Last week I wrote about the transcendentals that lead us to God, even apart from divine revelation or religious dogma. And in that essay, I tried to show how the Way of Beauty can bring anyone who is open to an experience of the living God.
This week I would like to investigate the Way of Truth as a transcendental pathway to God.
But right off the bat, we hit a brick wall. While there is a consensus to what constitutes the Beautiful, it is an unpopular opinion to say that there is objective truth that is true for everyone, no matter where they are from and what their presuppositions are.
We are deep into a near-consensus in our modern world that there is no such thing as objective truth. Everything is conditioned by those who formulate truths. Depending on their background, they are influenced by what they choose to highlight out of their own intrinsic values. In popular parlance, we speak of some things as ‘true for you, but not for me’.
This would be absurd to thinkers and philosophers of the past! Nothing is just true for me ‘only’. Therefore, in the search for truth, one can be wrong in one’s conclusions and others may be right in theirs. This is anathema to the modern sensibility that everyone is right, whatever they believe.
Underneath this modern fallacy is the conviction that no one should disturb another in what they think is their own personal truth. Of course, the fact that ‘personal truth’ does not really exist does not enter into the equation. This unwillingness to engage in frank and charitable discussion for the purpose of unveiling the truth that exists, irrespective of the personal wants, desires and prejudices of the individual, seems to be one of the only absolutes that modern culture allows.
While it is true that the search for truth has often caused dissension and even wars, this should not outlaw the valid and caring search for the Truth that alone can make us free. We, in the modern world, are enslaved by our false philosophical notions which cause us to move about in error, and in doing so puts up barriers to the discovery of God who is at the center of human existence.
Yet, like the other transcendentals, Truth could bring to faith even the most hardened atheists and agnostics since it brings peace and relief in a way that cannot be found through any other means. What prevents this is the unacknowledged prejudice against the Church and God and the things of God. This bigoted position, when recognized, can be dropped and shed to reveal the vast expanse of Truth which is one Truth for all people and does not admit to the vagaries of human fashion nor the historical fallacies embedded in every era.
Once the mind makes this leap of faith all that is true becomes even more self-evident. Someone who begins to see (a favorite theme in the Gospels) can be amazed that they did not do so earlier. What held them bound was their own prejudices which were not known to the individual. St. John Henry Newman compared prejudice to an old stain on a sofa. After a while, we don’t even notice it; that is, until a new visitor comes into our homes, points to the stain and says something like: “How did that stain get there?” To which we often reply: “What stain?”
The Truth, once it is discovered or acknowledged, does indeed set us free. We can humbly admit this truth and see reality as it is for the first time.
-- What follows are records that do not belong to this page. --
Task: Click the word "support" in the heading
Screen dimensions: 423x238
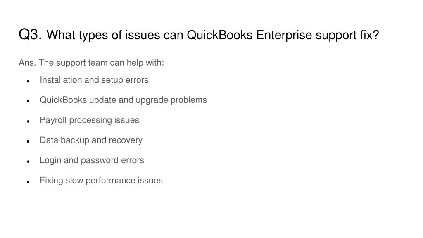Action: click(336, 36)
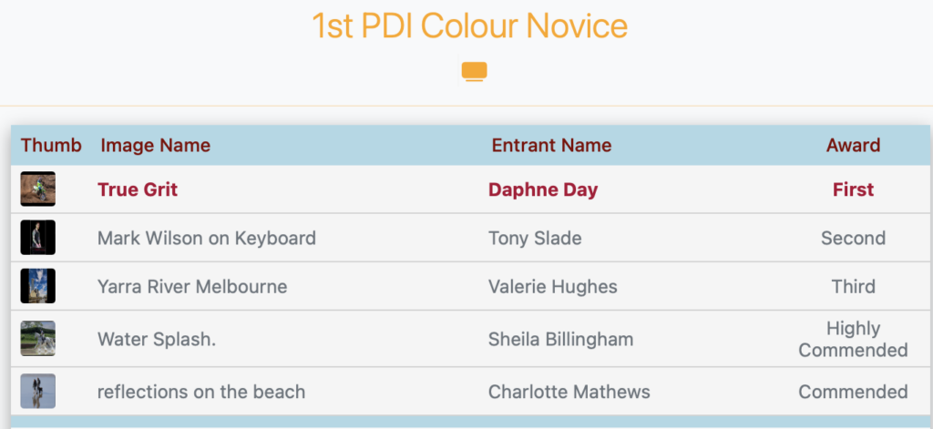The image size is (933, 429).
Task: Open the True Grit motorbike thumbnail
Action: (38, 189)
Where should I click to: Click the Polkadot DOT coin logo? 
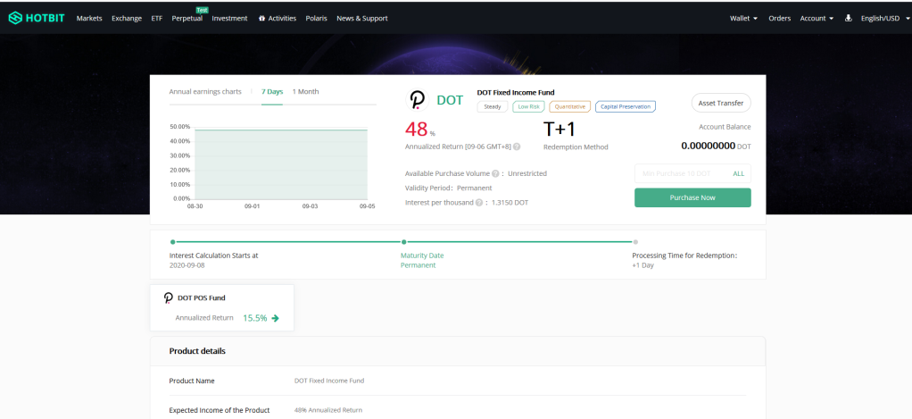(417, 100)
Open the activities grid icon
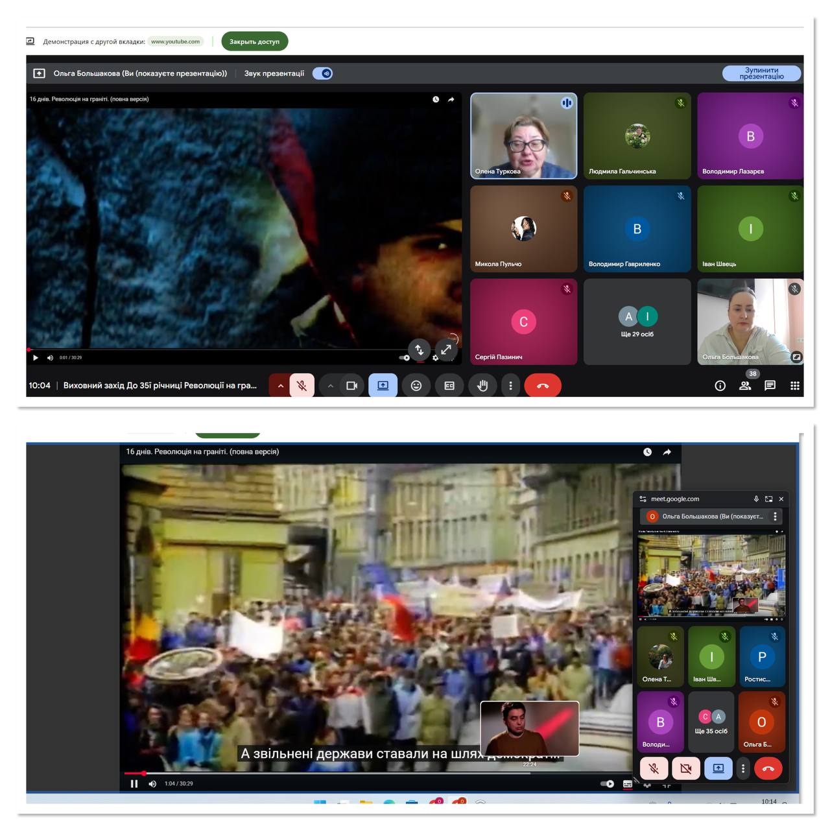Screen dimensions: 830x830 click(x=794, y=386)
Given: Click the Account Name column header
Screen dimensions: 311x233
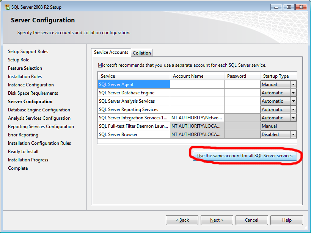Looking at the screenshot, I should [x=197, y=76].
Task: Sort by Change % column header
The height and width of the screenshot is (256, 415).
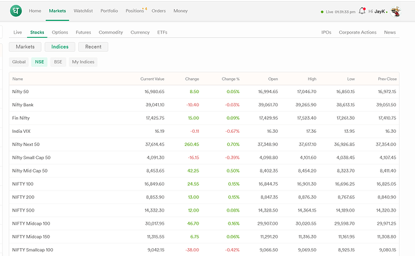Action: click(230, 79)
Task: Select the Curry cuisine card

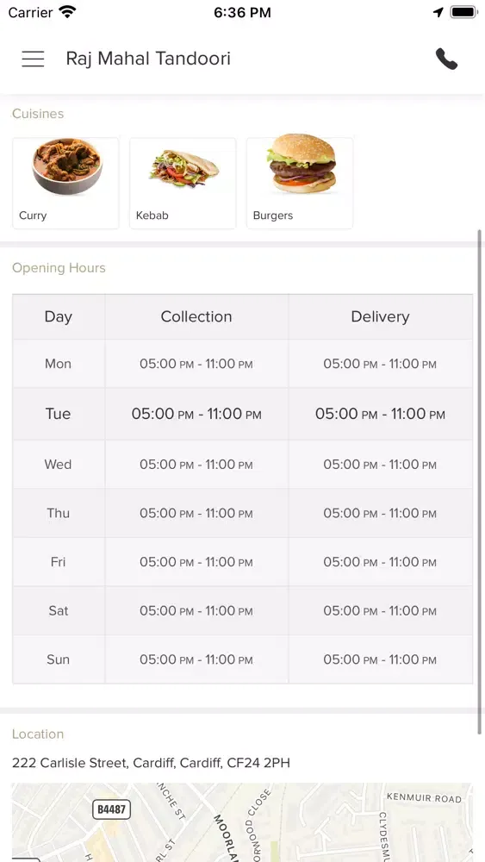Action: (66, 183)
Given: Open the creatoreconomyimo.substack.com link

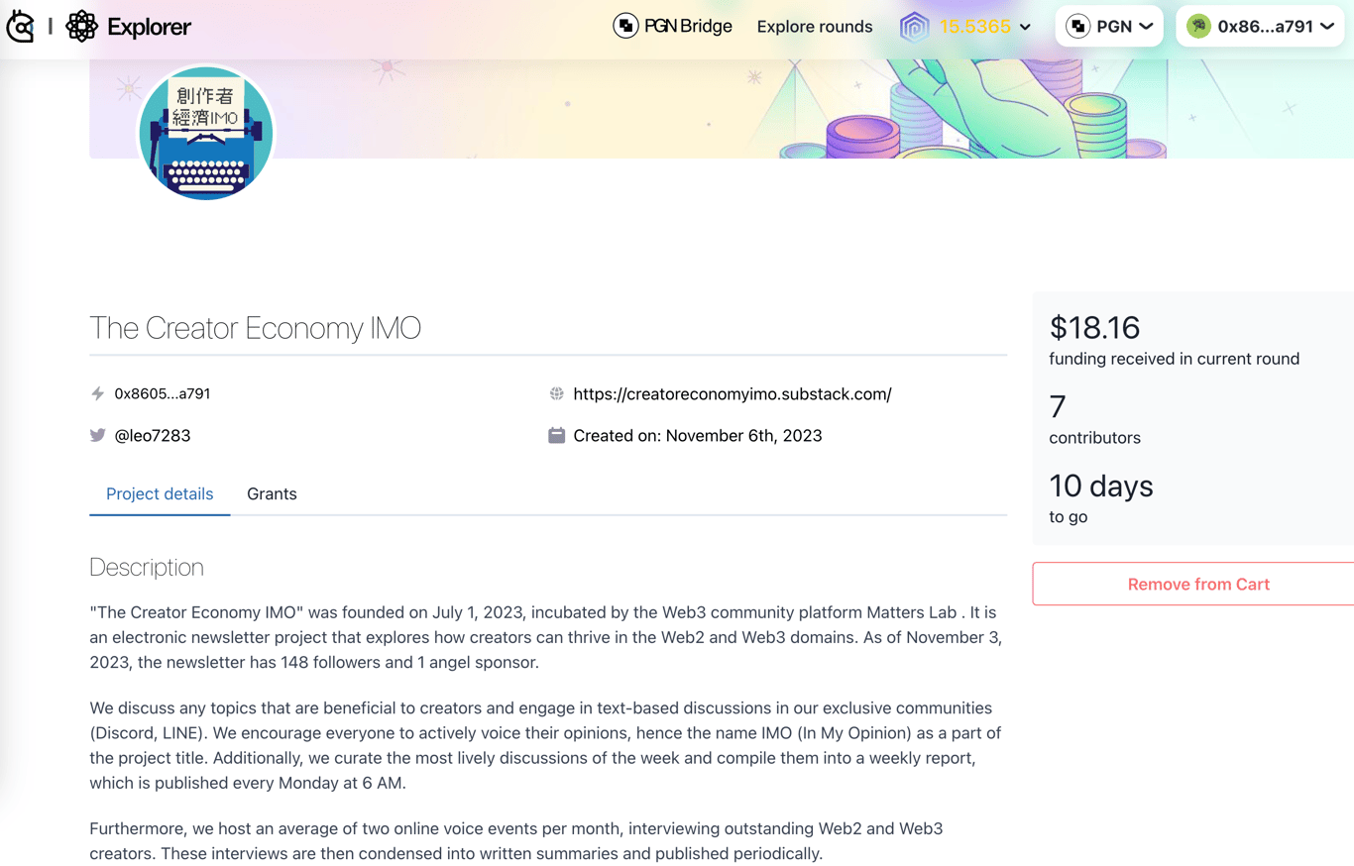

It goes from black and white to Color, like the ‘Wizard of Oz’. The Spanish say that life becomes “De Colores”, that is ‘in color’, for the first time!
One of the reasons for the blindness in modern western society is that it no longer believes that there is objective truth. This is what Pope Benedict XVI called the dictatorship of Relative. In a world devoid of absolutes, everything is permitted and nothing is forgiven.
Would that we all had the genuine scientific objectivity not to listen to our social and personal prejudices and to be truly open to the truth that is objective and not open to the whim of the subject.
As Jesus reminded us two thousand years ago: “The Truth will make you free” (John 8:32). It still does.
“Teach me your way, O Lord, that I may walk in your truth; give me an undivided heart to revere your name.”